Acclaimed Australian painter Gary Shead, winner of both the Archibald and Dobell prizes, has just announced his next art workshop will take place in Ubud, Bali.
Acclaimed artist Gary Shead spends most of his time painting and drawing in his beautiful studio in Bundeena, NSW. Only once or twice a year does he take leave of his little patch to do some travel through South East Asia or to teach a workshop on an island.
The acclaimed figurative painter, who has previously led fine art retreats at Arajilla on Lord Howe Island, has just announced his next art workshop will take place in Ubud. In May 2012, Gary Shead together with the Fine Art Dealer David Nagy, will welcome guests to an art workshop that is designed to wake up the five senses.
“It’s all a mystery to me, it’s all a big adventure and that is how it is for everybody,” says Shead, who traveled extensively through Papua New Guinea as a graduate from the National Art school in the late 1960’s, and believes cultural immersion is a tonic to the creative brain.
Open to only a dozen art enthusiasts, Nagy and Shead’s ‘Bali Art Experience’ includes close encounters with a local Balinese storyteller, intensive drawing workshops and just a dash of ‘de-cluttering’ meditation.
“I don’t really regard it as teaching, I regard it as a sharing of experiences at the place. We probably are a kind of guide, whoever we are, us artists, but that’s our function just to kind of guide the people,” Shead says.
The Fine Art Retreats Gary has taught previously supply students with all the materials they need and are suitable for everyone from very beginners to fully practicing artists.
Having painted and exhibited work for almost 50 years, Gary says he will share with people the various methods and techniques that have worked for him.
“I always start these things with drawing, at first we have a bit of fun with perception. Then once the group has got to know each other. We choose someone to start drawing. At first they usually say to me; ‘Oh I’m not very good at this’, ‘I haven’t drawn for a long time’, ‘It’s very hard,’ and so on and so on. Then I say: okay we will make it easier, you draw with the opposite hand – the old yard stick method – then we ask them to draw with their eyes closed and we just go on and experiment like that, until they start to feel free and they realise that to make a mark on paper is really not that hard,” Gary says.
The next retreat planned for May 2-12 will take place at the resort of
Warwick Ibah Ubud. Home to a series of Villas and Suites, Warwick Ibah is situated on 2 hectares of land between a Hindu Temple and a Holy Spring.
When working en plein air,o picnic lunches are provided by Bali’s leading boutique caterer, Lynley Marston and for some local insight Ida Bagus Oka, the retreat’s storyteller and cultural expert, will offer up a wealth of knowledge, on the historical, religious, spiritual and artistic context of the workshops setting.
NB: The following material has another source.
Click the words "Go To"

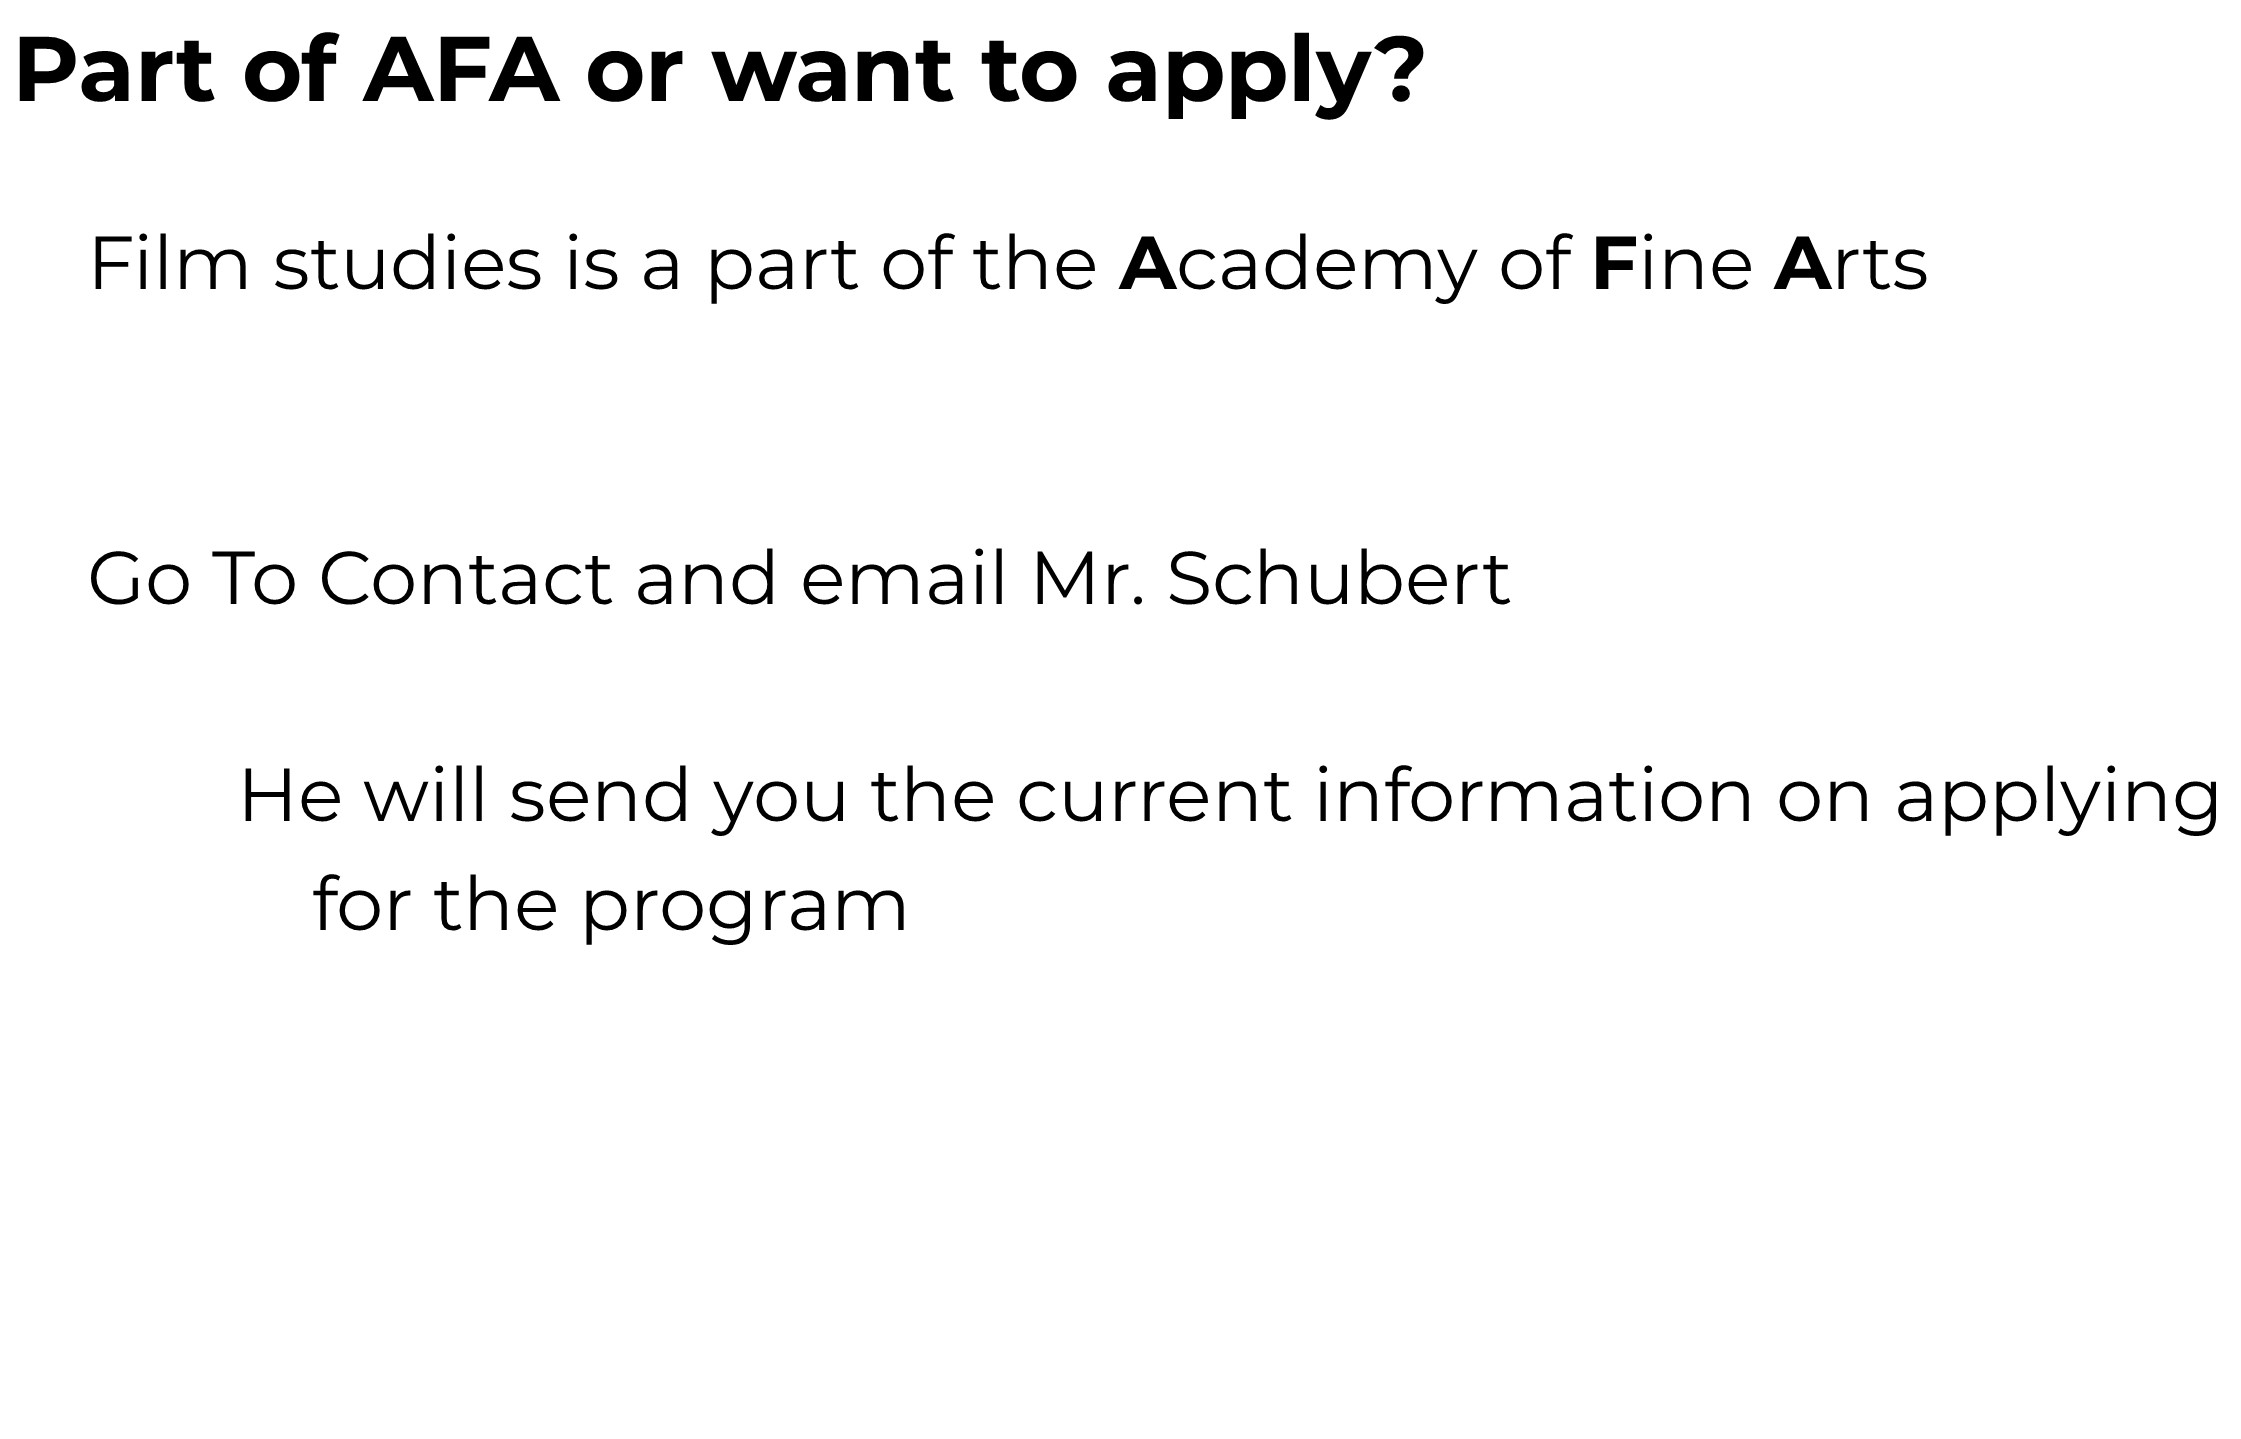click(x=192, y=579)
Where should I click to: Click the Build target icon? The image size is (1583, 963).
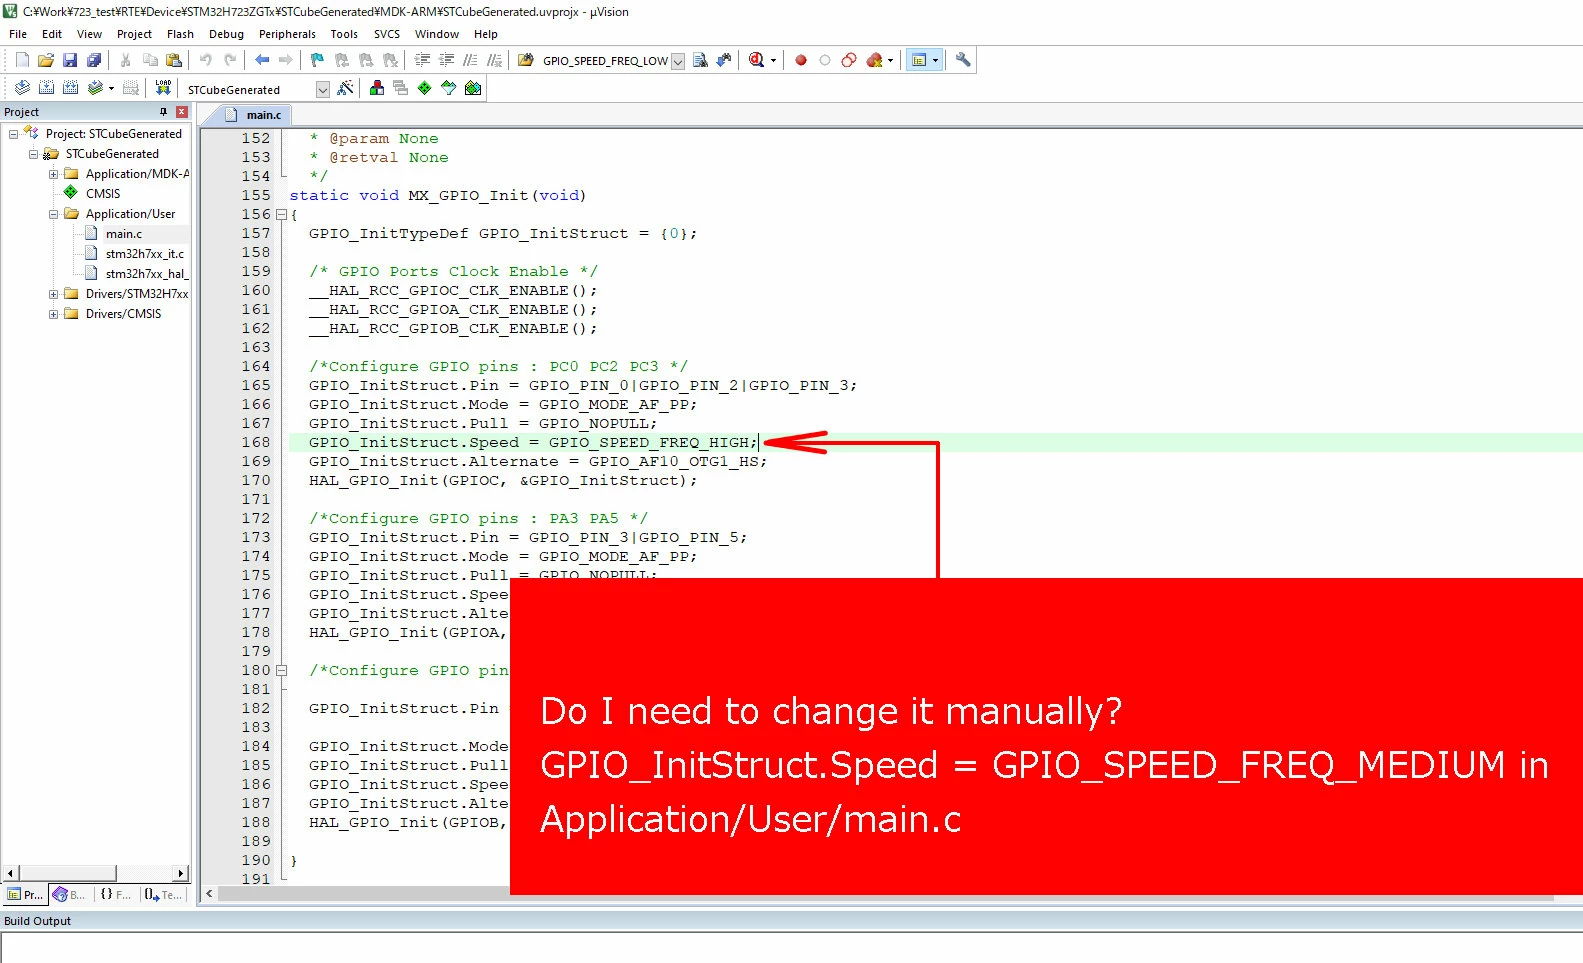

“I think this experience that we are going to have, will be good because it’s always quite different when you go to place, when you go to Europe or wherever and you know someone there who is local then it is always quite different. You go to their place and see how they really live. It is not the same as if you are a tourist and you just go the hotspots.”
Bali Art Experience runs in May 2012.